## YOUR TASK
In the data, copy out the stretch from the line containing "89 (986, 263)" through the line containing "57 (453, 263)", replacing "заказчиков" with "клиентов" and changing nothing else.

## DATA ENTRIES
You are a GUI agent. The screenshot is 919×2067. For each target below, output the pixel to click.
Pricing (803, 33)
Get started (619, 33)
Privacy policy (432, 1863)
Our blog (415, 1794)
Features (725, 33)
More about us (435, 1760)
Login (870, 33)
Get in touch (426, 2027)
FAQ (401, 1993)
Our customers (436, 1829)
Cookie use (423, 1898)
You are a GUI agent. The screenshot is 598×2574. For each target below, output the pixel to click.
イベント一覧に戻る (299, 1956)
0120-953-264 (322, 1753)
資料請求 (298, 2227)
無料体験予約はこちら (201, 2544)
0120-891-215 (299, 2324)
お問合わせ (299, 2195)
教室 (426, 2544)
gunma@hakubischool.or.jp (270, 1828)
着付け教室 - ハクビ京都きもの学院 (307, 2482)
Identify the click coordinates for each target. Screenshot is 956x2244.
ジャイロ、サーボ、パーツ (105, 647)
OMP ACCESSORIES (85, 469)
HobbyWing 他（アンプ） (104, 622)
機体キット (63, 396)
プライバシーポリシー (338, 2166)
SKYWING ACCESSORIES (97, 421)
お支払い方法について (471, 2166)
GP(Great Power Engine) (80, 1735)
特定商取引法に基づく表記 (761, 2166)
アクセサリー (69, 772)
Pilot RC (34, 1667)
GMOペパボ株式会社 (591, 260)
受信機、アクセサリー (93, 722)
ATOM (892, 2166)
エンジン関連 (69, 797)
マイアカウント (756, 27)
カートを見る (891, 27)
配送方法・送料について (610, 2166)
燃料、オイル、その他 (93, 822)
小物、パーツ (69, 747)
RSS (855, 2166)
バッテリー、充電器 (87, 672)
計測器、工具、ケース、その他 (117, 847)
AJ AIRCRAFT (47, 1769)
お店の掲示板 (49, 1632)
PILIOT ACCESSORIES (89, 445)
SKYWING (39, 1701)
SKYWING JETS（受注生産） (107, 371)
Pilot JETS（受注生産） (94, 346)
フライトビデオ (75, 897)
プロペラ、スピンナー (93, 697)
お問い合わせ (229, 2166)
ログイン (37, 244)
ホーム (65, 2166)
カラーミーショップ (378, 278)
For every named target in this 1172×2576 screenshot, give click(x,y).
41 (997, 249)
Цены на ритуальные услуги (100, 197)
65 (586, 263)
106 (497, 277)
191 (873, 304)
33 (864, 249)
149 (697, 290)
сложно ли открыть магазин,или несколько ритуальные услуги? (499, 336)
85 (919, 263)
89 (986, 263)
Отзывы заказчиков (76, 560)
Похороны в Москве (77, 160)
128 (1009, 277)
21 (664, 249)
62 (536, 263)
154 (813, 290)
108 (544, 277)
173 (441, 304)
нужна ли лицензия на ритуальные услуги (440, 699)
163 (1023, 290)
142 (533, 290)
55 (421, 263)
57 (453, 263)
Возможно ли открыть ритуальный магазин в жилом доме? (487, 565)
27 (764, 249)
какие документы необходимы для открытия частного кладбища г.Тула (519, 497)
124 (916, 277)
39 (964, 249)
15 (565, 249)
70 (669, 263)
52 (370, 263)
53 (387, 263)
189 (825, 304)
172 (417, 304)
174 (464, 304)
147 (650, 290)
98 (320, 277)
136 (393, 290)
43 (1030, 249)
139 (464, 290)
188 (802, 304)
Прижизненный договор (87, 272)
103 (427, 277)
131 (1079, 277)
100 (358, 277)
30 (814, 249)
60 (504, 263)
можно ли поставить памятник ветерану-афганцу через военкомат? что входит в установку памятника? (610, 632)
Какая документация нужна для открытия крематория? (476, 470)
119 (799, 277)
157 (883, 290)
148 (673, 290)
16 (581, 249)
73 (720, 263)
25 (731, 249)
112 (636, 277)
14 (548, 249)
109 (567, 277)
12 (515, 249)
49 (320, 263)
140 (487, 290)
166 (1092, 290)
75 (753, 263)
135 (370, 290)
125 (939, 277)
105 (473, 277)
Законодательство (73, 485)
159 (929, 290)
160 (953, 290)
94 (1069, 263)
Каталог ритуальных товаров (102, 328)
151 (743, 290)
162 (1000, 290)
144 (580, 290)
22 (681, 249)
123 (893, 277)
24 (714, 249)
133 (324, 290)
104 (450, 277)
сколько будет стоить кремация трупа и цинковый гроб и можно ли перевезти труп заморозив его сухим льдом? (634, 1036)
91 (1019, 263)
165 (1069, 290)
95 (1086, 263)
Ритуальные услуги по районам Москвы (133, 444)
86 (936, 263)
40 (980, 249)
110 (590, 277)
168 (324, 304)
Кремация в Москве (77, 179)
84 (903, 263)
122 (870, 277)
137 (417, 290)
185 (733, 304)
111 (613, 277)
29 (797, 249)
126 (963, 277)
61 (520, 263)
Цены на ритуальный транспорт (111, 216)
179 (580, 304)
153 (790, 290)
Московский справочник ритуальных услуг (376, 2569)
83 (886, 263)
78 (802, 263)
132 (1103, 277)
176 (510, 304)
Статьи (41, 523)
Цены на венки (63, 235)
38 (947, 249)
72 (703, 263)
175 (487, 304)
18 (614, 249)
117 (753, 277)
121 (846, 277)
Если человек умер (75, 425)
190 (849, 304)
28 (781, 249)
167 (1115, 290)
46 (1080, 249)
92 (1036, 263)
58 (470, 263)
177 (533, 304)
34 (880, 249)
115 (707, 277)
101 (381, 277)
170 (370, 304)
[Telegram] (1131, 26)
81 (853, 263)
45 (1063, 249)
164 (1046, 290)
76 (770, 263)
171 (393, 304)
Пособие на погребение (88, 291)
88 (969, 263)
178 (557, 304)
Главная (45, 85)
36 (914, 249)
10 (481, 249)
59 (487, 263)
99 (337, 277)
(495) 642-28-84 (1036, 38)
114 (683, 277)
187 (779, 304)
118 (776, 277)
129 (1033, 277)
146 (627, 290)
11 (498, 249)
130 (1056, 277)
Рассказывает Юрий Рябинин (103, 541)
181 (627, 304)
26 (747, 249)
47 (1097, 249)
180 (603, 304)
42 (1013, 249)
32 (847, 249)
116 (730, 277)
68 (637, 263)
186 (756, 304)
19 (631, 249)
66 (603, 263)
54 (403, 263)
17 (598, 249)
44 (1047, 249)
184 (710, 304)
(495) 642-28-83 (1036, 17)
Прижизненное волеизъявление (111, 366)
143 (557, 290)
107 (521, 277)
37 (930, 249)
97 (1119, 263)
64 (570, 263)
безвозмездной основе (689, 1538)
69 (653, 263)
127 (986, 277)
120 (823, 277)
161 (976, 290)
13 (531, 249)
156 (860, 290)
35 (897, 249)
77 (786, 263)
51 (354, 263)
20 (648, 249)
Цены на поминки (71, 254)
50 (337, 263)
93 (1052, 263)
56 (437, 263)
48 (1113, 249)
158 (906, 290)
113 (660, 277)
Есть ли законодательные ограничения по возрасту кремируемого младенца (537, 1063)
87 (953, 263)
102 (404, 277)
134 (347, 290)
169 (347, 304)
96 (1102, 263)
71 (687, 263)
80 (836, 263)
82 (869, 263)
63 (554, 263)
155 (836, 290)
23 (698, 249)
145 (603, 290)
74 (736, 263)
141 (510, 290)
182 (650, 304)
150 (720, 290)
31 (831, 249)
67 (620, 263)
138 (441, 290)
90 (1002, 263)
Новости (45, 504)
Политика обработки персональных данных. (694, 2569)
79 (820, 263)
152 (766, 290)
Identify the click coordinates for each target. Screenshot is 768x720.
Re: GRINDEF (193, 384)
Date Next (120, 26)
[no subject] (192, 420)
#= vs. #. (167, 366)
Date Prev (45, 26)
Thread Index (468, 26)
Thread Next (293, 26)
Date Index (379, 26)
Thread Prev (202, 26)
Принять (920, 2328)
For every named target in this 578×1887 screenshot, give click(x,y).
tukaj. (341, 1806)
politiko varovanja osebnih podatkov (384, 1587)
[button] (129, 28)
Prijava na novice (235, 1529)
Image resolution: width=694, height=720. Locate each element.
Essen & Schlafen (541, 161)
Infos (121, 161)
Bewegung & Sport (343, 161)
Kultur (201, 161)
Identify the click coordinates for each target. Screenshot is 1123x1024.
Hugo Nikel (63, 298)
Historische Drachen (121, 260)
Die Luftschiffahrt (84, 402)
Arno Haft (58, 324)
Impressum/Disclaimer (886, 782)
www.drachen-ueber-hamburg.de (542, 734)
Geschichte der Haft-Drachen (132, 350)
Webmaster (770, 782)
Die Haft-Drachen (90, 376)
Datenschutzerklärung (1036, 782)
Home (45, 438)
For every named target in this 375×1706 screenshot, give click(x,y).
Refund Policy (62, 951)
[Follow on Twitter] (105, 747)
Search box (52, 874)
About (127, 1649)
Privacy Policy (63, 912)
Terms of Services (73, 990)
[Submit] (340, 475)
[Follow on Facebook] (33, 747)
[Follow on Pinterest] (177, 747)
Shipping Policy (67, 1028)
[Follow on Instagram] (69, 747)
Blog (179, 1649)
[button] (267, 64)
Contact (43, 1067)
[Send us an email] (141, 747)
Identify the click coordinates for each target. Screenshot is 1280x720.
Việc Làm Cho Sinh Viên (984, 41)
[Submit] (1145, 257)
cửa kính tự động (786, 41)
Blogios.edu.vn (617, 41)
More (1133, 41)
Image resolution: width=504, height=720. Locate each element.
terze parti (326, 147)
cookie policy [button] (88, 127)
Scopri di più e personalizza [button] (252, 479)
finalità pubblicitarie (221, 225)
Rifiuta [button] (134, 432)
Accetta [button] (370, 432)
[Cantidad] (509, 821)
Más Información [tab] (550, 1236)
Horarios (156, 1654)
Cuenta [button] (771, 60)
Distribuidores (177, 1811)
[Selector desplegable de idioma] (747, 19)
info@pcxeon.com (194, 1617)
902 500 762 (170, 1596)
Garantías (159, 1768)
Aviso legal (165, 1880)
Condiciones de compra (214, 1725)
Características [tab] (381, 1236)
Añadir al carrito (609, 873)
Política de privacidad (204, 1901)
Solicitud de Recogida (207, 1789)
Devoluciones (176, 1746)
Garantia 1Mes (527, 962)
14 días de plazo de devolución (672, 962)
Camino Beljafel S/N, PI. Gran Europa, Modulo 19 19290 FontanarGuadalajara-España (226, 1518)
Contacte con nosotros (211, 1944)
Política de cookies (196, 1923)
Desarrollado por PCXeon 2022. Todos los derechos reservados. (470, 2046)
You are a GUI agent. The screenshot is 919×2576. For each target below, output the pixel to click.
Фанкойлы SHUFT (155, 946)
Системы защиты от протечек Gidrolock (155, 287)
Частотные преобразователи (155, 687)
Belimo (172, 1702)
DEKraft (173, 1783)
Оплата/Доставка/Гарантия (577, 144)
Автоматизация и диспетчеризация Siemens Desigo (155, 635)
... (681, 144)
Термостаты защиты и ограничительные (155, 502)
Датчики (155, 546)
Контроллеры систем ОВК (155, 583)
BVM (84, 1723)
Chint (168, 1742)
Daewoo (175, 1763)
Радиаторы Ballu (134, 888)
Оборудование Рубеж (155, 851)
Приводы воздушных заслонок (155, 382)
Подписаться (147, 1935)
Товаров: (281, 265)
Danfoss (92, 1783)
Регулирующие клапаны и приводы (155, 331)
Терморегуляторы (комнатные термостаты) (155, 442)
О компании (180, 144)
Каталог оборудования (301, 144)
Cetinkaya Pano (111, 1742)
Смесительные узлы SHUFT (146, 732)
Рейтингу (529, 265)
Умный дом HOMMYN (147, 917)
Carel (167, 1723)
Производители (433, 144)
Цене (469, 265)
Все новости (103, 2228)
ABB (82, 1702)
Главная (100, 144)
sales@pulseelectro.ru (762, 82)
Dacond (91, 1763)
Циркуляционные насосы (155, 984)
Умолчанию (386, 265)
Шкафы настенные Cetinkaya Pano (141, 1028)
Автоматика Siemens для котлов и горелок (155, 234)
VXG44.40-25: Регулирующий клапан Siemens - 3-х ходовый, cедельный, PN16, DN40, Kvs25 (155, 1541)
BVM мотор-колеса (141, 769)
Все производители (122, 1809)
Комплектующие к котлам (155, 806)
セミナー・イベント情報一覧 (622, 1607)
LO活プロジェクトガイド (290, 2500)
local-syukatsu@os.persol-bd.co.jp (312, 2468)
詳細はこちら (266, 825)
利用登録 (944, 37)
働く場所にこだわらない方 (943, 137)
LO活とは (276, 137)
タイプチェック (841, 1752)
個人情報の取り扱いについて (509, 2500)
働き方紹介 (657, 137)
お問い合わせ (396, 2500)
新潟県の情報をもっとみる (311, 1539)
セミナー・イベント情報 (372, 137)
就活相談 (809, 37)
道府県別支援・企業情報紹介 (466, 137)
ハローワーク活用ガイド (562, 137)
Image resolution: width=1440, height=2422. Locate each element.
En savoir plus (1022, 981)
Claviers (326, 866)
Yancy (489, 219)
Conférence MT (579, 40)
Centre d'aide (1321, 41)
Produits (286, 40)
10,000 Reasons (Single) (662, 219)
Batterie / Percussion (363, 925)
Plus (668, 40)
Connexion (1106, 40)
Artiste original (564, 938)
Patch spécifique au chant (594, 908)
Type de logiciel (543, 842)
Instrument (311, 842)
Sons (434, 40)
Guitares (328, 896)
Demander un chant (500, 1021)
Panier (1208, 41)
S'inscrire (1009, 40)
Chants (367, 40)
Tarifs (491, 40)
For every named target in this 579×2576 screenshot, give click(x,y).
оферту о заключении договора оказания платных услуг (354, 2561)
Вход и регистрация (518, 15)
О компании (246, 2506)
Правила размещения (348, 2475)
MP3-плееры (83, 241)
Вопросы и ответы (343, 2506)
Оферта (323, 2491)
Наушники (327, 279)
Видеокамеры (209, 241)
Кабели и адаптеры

## RESULT
89 (986, 263)
Отзывы клиентов (76, 560)
Похороны в Москве (77, 160)
128 (1009, 277)
21 (664, 249)
62 (536, 263)
154 (813, 290)
108 (544, 277)
173 (441, 304)
нужна ли лицензия на ритуальные услуги (440, 699)
163 (1023, 290)
142 (533, 290)
55 (421, 263)
57 (453, 263)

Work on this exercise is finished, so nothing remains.